◆ Exercise data
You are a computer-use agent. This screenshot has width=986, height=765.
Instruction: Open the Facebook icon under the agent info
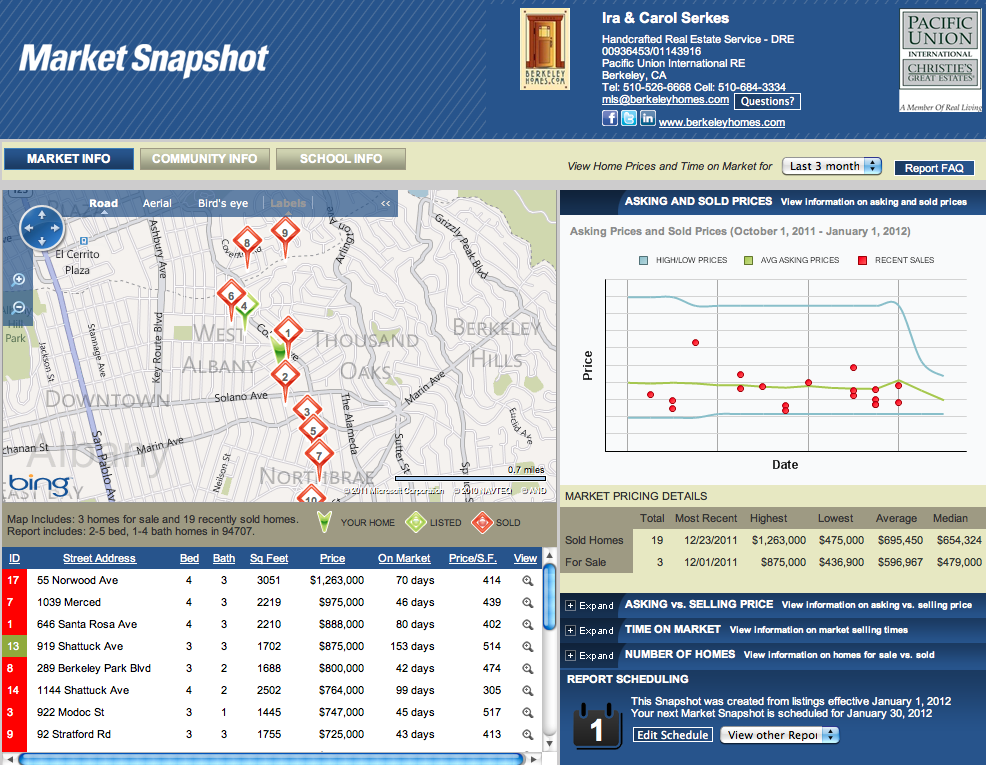pos(609,117)
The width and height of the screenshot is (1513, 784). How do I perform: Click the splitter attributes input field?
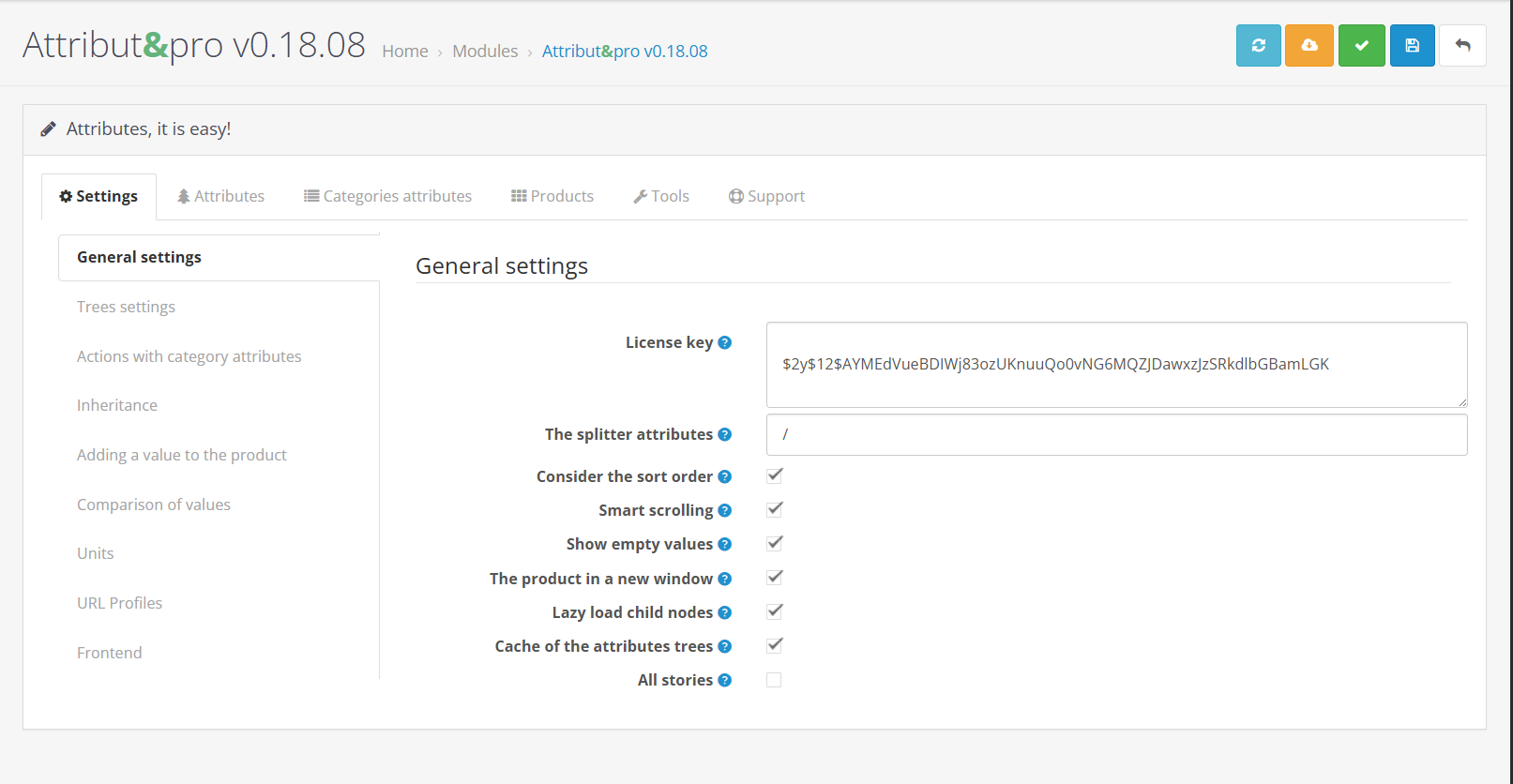(1116, 435)
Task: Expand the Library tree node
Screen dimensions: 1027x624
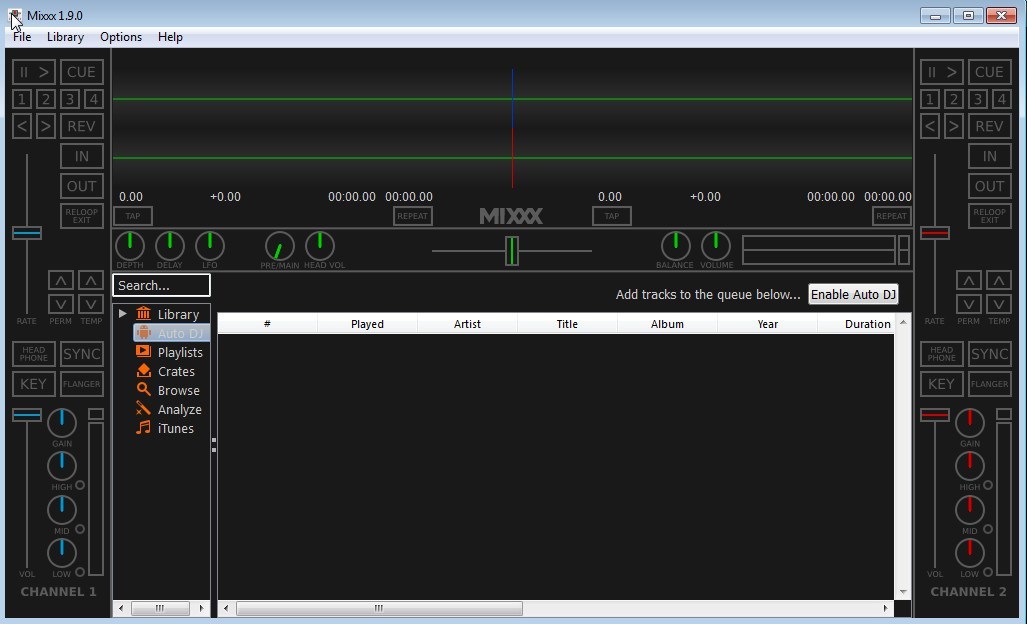Action: click(122, 313)
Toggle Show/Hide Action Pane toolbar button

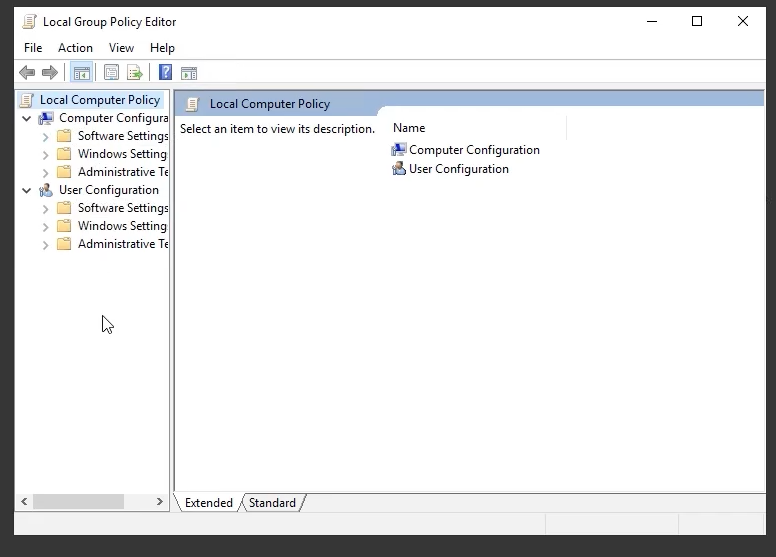click(189, 73)
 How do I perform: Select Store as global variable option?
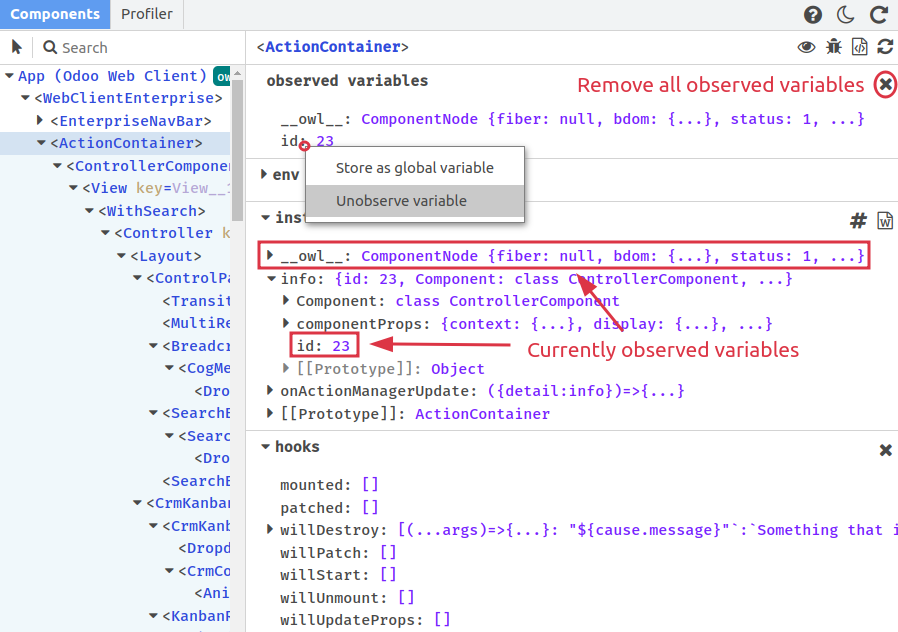click(x=414, y=168)
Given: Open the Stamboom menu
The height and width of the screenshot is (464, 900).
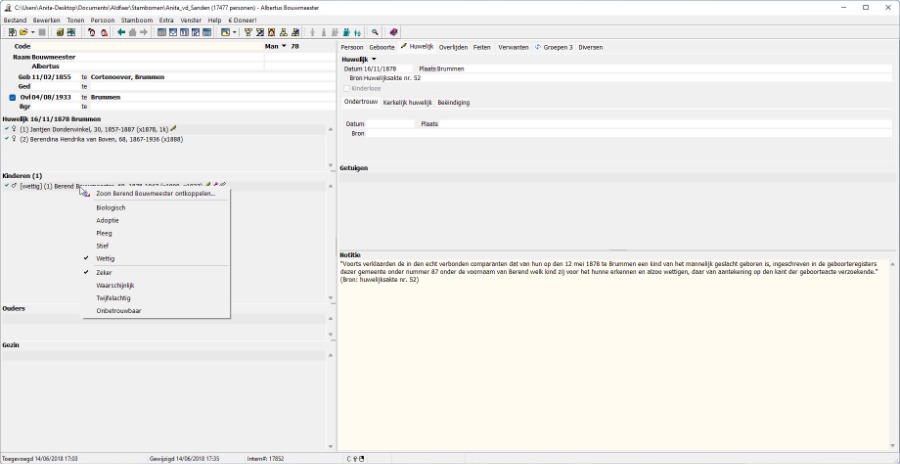Looking at the screenshot, I should coord(136,20).
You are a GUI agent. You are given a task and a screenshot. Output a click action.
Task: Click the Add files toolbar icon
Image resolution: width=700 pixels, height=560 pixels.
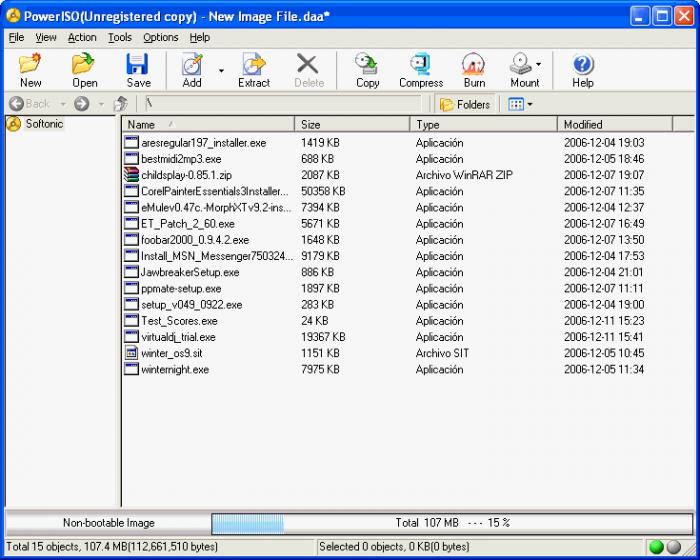click(192, 70)
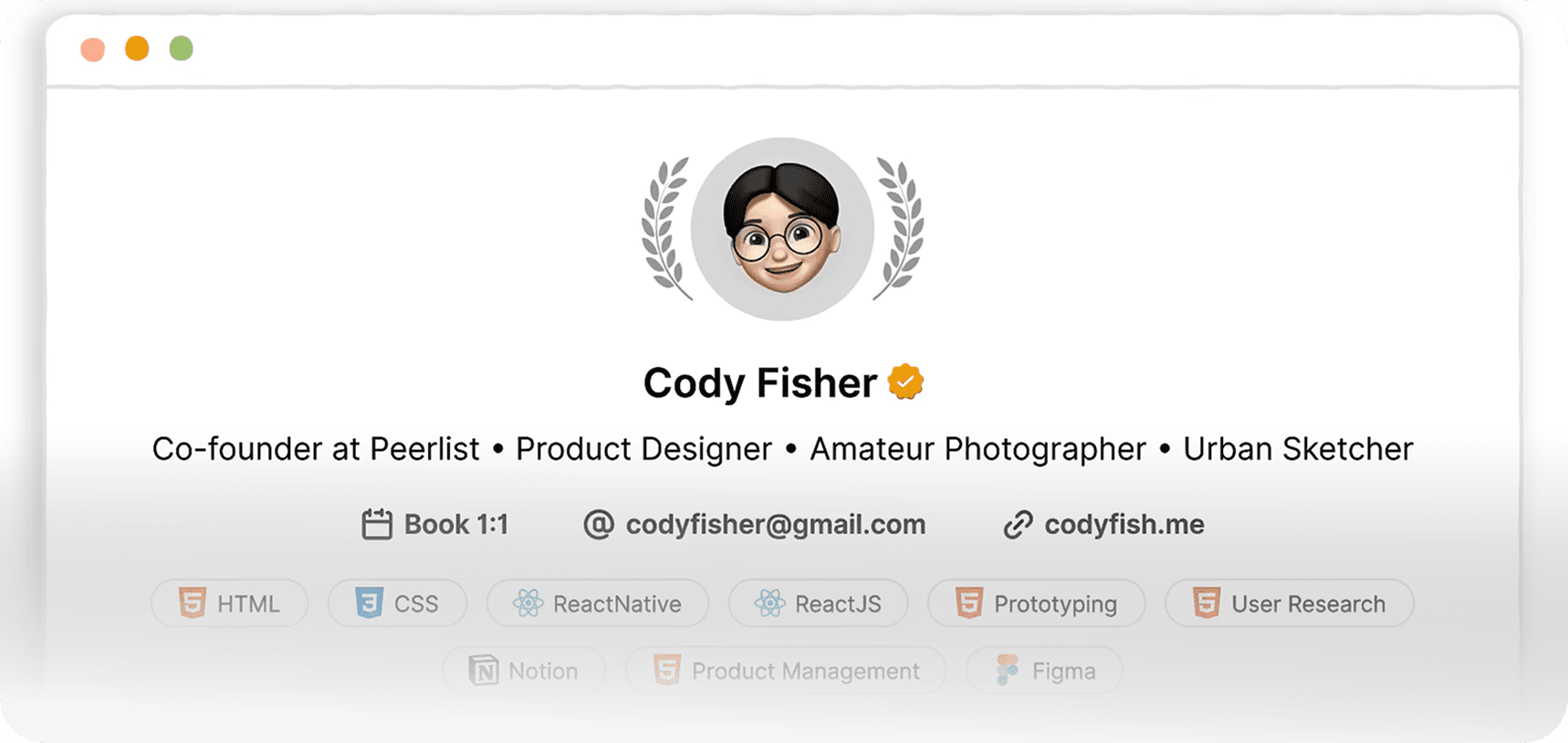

◆ Work request
The whole listing is to be duplicated verbatim, apart from its images.

◆ Output of the exercise
You are a computer-use agent. This screenshot has width=986, height=765.
Instruction: Open the Facebook icon under the agent info
pos(609,117)
The width and height of the screenshot is (1513, 784). How do I perform: Click the splitter attributes input field?
(1116, 435)
Task: Expand the Library tree node
Screen dimensions: 1027x624
Action: click(122, 313)
Toggle Show/Hide Action Pane toolbar button

click(189, 73)
 How do I perform: Select Store as global variable option?
click(x=414, y=168)
Given: Open the Stamboom menu
The height and width of the screenshot is (464, 900).
Looking at the screenshot, I should coord(136,20).
You are a GUI agent. You are given a task and a screenshot. Output a click action.
Task: Click the Add files toolbar icon
Image resolution: width=700 pixels, height=560 pixels.
click(192, 70)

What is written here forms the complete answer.